# Yiiihaaaa



## mackgoo (Mar 2, 2004)

Took the one picture then stripped it down with the exception of the seat and bars so I can hang it from the ceiling while I build it. I haven’t gotten the cranks off yet. I guess I need a puller? The only square tapper I've dealt with are Campy with the self extracting bolts. Tomorrow I’l hit it with weigles, clean it up and take a bunch of pictures. Everything is in pretty good shape. The crest on the fork crowns is really a thing of beauty.
The Shimano was indexed for the rear. I’m tempted to go the synchro route.


----------



## mackgoo (Mar 2, 2004)

Getting there.


----------



## GKSki (Nov 12, 2014)

Looks good. Needs some Celeste Cinelli cork.


----------



## mackgoo (Mar 2, 2004)

Took a shake down ride today. Bike was a blast. I need to twerk the Synchro. I noticed I have some play in the free wheel so I'll be looking for a new body, I'll also take this one apart to inspect. I think I'll also use a newer cable casing. Everything works fine in friction mode.
I found a good leather guy who'll mach the celeste so I can re cover the saddle and wrap the bars in leather.


----------



## Mcfarton (May 23, 2014)

Looks nice, did I miss what year it is?

Sent from my SM-G920P using Tapatalk


----------



## mackgoo (Mar 2, 2004)

1987 Bianchi Specialissima X4


----------



## kbwh (May 28, 2010)

GKSki said:


> Looks good. Needs some Celeste Cinelli cork.
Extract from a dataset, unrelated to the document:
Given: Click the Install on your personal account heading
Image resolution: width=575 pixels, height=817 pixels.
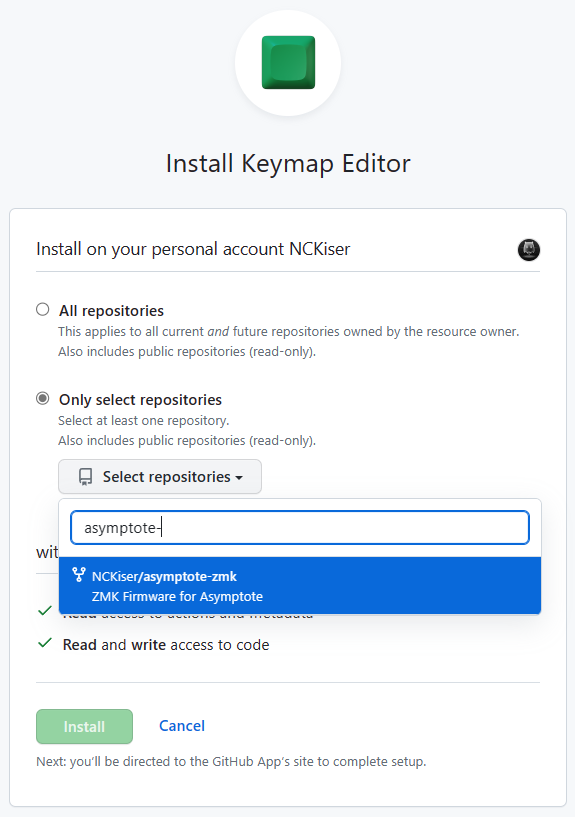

White cotton or Celeste leather I think.


----------



## mackgoo (Mar 2, 2004)

Celeste leather.


----------



## mackgoo (Mar 2, 2004)

Belle donne!









Took the X4 out on the maiden voyage. Had a blast. I'm trying to dial the synchro in but riding around in friction wasn't bad at all. I think I'll just source some friction shifters on eBay.


----------